★★文藝春秋
上下2巻。算盤篇、論語篇という副題がついてます。
鹿島茂という人、フランスものでは面白いものをたくさん書いてるんですが、こういう伝記・評伝みたいなものも手がけているとは知らなかった。
渋沢栄一というわけのわからない人物を読み解くカギは「サン・シモン主義」なんだそうです。よく知りませんが、ナポレオン3世の時代、フランスではこのサン・シモン主義者が我が世を得ていた。そもそもナポレオン3世がそうだったともいいます。

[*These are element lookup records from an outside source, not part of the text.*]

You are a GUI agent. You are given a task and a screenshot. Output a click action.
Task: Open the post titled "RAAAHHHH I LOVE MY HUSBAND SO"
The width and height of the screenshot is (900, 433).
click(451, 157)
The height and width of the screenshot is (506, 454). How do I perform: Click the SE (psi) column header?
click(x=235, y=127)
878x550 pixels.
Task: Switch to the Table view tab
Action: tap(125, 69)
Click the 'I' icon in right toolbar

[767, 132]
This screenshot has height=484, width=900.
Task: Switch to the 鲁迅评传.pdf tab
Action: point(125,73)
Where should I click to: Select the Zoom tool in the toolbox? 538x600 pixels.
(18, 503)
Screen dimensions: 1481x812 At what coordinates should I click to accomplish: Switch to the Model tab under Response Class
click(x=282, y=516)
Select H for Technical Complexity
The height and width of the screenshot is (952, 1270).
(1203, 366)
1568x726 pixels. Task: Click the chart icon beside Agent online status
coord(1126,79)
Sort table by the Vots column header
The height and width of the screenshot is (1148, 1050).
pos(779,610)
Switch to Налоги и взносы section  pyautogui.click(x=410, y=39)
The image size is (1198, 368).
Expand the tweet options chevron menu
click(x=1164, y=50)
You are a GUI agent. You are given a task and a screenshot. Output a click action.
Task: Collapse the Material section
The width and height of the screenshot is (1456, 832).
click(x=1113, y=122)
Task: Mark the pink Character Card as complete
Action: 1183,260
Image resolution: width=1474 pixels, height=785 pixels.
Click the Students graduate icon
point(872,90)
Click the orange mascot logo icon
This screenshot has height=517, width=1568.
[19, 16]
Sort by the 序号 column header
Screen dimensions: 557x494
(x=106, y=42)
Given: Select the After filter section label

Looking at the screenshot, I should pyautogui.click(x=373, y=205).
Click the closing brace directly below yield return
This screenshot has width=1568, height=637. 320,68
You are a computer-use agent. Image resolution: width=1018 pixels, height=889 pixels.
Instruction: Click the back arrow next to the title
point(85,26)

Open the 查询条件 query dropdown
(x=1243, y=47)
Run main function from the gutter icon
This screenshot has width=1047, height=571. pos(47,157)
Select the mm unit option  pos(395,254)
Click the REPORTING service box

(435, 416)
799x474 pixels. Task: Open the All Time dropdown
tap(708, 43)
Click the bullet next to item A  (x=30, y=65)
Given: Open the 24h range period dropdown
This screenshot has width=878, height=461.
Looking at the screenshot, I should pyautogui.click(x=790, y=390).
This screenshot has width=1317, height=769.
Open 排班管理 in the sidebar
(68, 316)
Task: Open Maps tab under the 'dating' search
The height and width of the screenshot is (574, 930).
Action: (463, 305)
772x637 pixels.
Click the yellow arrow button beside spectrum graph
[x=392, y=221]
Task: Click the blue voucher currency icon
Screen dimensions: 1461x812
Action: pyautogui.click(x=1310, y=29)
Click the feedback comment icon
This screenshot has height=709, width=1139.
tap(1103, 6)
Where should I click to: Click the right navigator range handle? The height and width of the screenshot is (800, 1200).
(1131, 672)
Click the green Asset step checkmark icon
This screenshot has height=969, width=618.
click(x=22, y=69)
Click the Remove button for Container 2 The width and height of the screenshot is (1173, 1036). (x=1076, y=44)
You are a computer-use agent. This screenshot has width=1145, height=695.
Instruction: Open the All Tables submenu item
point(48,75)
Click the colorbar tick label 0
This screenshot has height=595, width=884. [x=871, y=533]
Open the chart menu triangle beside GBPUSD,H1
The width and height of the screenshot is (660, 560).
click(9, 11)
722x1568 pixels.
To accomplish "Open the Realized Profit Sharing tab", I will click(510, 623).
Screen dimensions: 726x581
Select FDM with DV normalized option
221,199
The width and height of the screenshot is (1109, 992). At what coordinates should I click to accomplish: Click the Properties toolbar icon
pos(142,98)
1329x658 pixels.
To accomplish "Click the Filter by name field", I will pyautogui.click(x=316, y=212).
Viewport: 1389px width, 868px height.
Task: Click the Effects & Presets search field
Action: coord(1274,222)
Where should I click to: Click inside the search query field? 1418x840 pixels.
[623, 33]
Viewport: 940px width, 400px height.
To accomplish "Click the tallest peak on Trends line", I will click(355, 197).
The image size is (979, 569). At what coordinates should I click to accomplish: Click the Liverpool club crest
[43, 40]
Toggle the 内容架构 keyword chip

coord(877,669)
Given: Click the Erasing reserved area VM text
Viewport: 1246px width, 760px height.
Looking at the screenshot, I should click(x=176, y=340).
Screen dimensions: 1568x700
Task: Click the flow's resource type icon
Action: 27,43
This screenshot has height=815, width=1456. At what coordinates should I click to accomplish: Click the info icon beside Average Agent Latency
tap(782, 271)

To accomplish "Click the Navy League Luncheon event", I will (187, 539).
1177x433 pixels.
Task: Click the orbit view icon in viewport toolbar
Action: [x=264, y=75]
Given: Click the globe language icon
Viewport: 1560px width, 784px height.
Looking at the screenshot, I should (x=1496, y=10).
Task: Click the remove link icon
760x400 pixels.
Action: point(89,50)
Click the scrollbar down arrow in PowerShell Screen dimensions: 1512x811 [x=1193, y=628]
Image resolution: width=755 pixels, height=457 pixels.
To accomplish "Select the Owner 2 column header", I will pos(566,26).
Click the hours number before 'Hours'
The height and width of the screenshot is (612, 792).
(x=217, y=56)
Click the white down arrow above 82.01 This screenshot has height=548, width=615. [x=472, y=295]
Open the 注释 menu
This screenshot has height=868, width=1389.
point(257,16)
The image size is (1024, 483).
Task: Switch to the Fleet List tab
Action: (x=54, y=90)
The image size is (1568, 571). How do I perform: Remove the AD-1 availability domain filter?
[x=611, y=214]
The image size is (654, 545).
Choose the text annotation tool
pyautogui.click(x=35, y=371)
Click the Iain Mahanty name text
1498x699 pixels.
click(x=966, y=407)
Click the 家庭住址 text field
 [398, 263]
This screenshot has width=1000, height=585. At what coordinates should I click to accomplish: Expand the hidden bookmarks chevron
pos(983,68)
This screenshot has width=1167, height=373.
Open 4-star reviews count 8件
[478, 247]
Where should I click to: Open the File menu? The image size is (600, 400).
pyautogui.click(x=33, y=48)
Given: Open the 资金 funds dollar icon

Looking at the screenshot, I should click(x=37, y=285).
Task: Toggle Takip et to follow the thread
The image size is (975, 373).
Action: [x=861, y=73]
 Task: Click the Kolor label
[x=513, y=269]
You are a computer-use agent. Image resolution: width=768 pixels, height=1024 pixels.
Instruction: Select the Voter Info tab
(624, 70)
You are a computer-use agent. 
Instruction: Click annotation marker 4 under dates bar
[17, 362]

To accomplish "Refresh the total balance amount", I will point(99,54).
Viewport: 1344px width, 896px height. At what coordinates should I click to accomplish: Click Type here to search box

サン・シモン主義、空想的社会主義ということになってますが、かなり乱暴にいうと、自由に利益を追求させ、その活動や流通を可能な限りスムーズにしてあげれば、きっと素晴らしい社会が生まれる・・・というふうなものらしい。責任はもてませんが、きっとそういうことなんでしょう。そういう社会を実現するためには共和主義でもいいし、専制でもいい。頭に何がのっかっていても関係なし。
で、渋沢栄一はパリ万博の渡欧の際にこの思想というか実践社会に触れて大感動。以後はひたすら「政府の干渉を排除・商人の自由な活動を援助」という姿勢でつらぬいた。そのためには銀行も必要だしガス会社も必要、あれもこれも必要。ニッポン資本主義の神主みたいな人ですわな。
生涯につくった会社や組織が何百だか何千だか。正直、わけのわからんです。でも確かに明治の日本に大方向を与えた人ではあるらしい。
というような輪郭がぼんやりわかっただけでも、この本を通読した甲斐があった。ほとんど飛ばし読みでしたけどね。